Abolish.vim – super-powerful word substitution, case coercion, and abbreviation - camtarn
https://github.com/tpope/vim-abolish
======
camtarn
This is an old plugin, but it's still one of my all-time favourites.

For instance, my task today was to update some terminology in a large app. I
had to replace all references to 'Ab1' with 'AbFoo', 'Ab2' with 'AbBar', and
'Ab3' with 'AbBaz'. I also had to replace 'Near' with 'Node' and 'Far' with
'Antinode'. To complicate matters, both of these were usually found in the
same line, and both had different capitalization variants - e.g.
gAb1NearSensor -> gAbFooNodeSensor, ab1Group -> abFooGroup, nearSensor ->
nodeSensor.

With Abolish.vim, this is simply a case of opening each affected file, then
doing:

    
    
      :%S/ab{1,2,3}/ab{Foo,Bar,Baz}/
      :%S/{near,far}/{node,antinode}/
    

This handles all the possible case combinations automatically.
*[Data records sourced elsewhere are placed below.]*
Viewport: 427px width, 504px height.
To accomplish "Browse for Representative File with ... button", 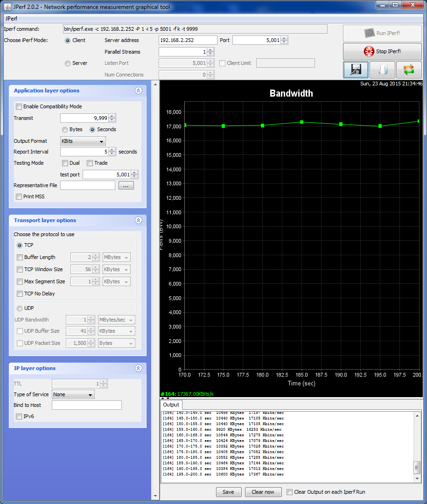I will coord(126,185).
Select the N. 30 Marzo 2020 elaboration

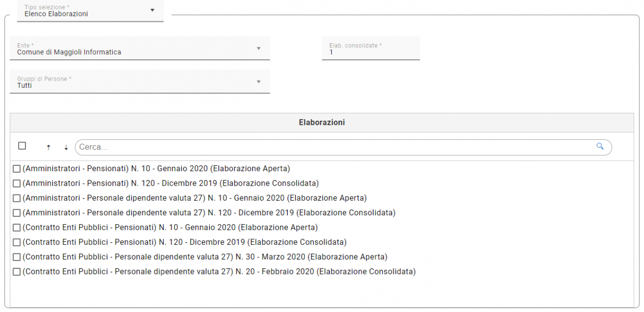[x=17, y=257]
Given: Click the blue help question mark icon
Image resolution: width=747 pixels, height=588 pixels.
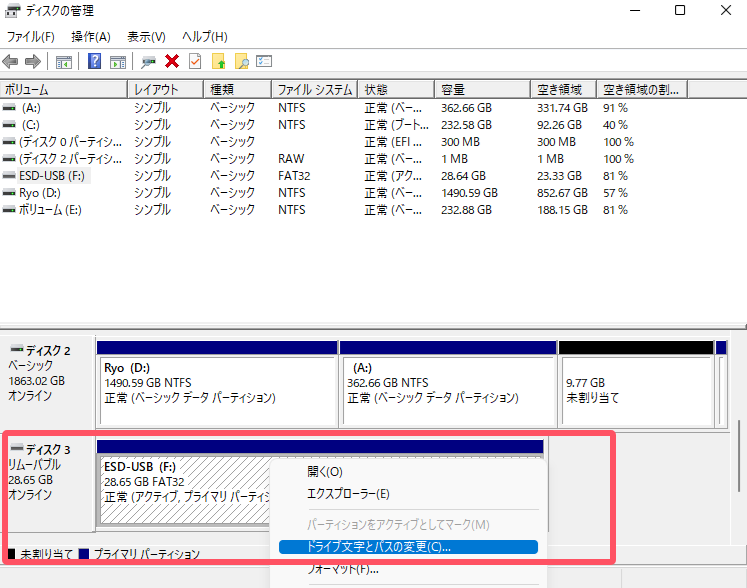Looking at the screenshot, I should [x=95, y=62].
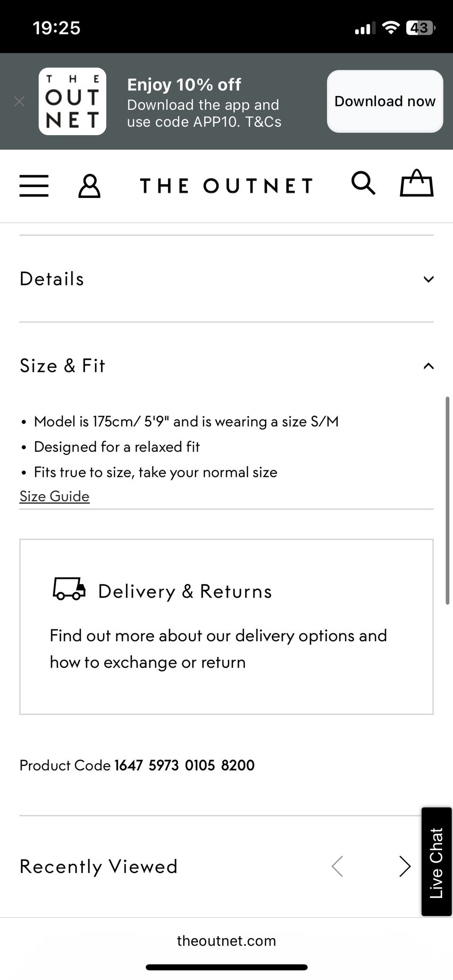Tap the Size & Fit heading

click(62, 366)
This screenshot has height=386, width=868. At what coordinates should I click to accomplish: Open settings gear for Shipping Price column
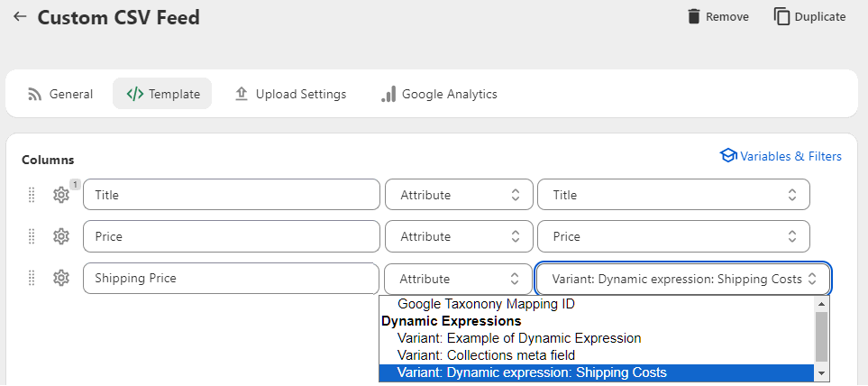[61, 278]
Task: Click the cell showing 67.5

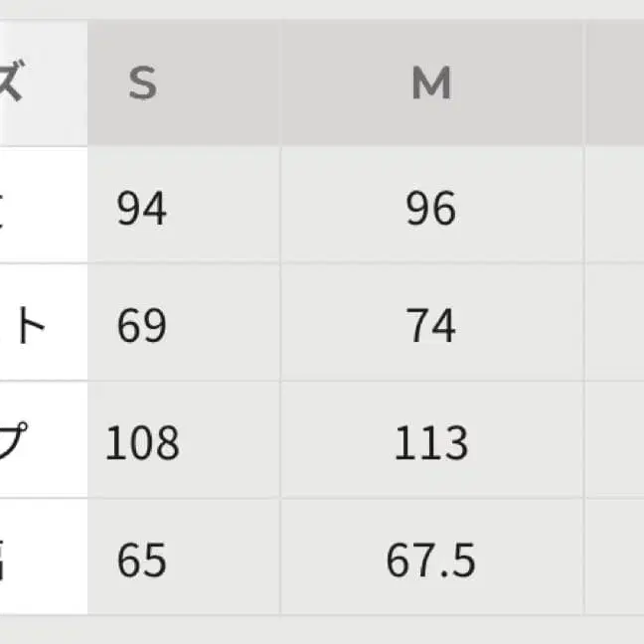Action: pyautogui.click(x=431, y=562)
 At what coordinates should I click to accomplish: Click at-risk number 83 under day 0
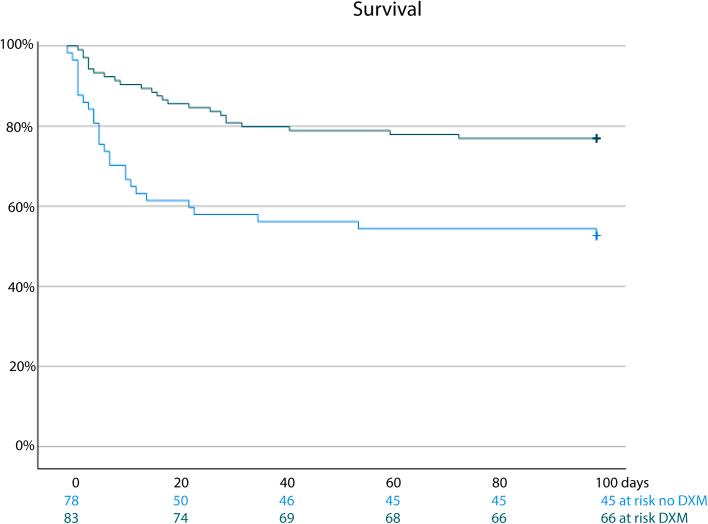tap(71, 518)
Instead of
spending hours tracking down all possible combinations, and inevitably missing
some, it's done within half an hour.

Just because that's not cool enough, the plugin also offers variable name case
coercion (between MixedCase, camelCase, snake_case, UPPER_CASE, dash-case,
dot.case, space case , and Title Case) and abbreviation/replacement of
commonly used or misspelled words.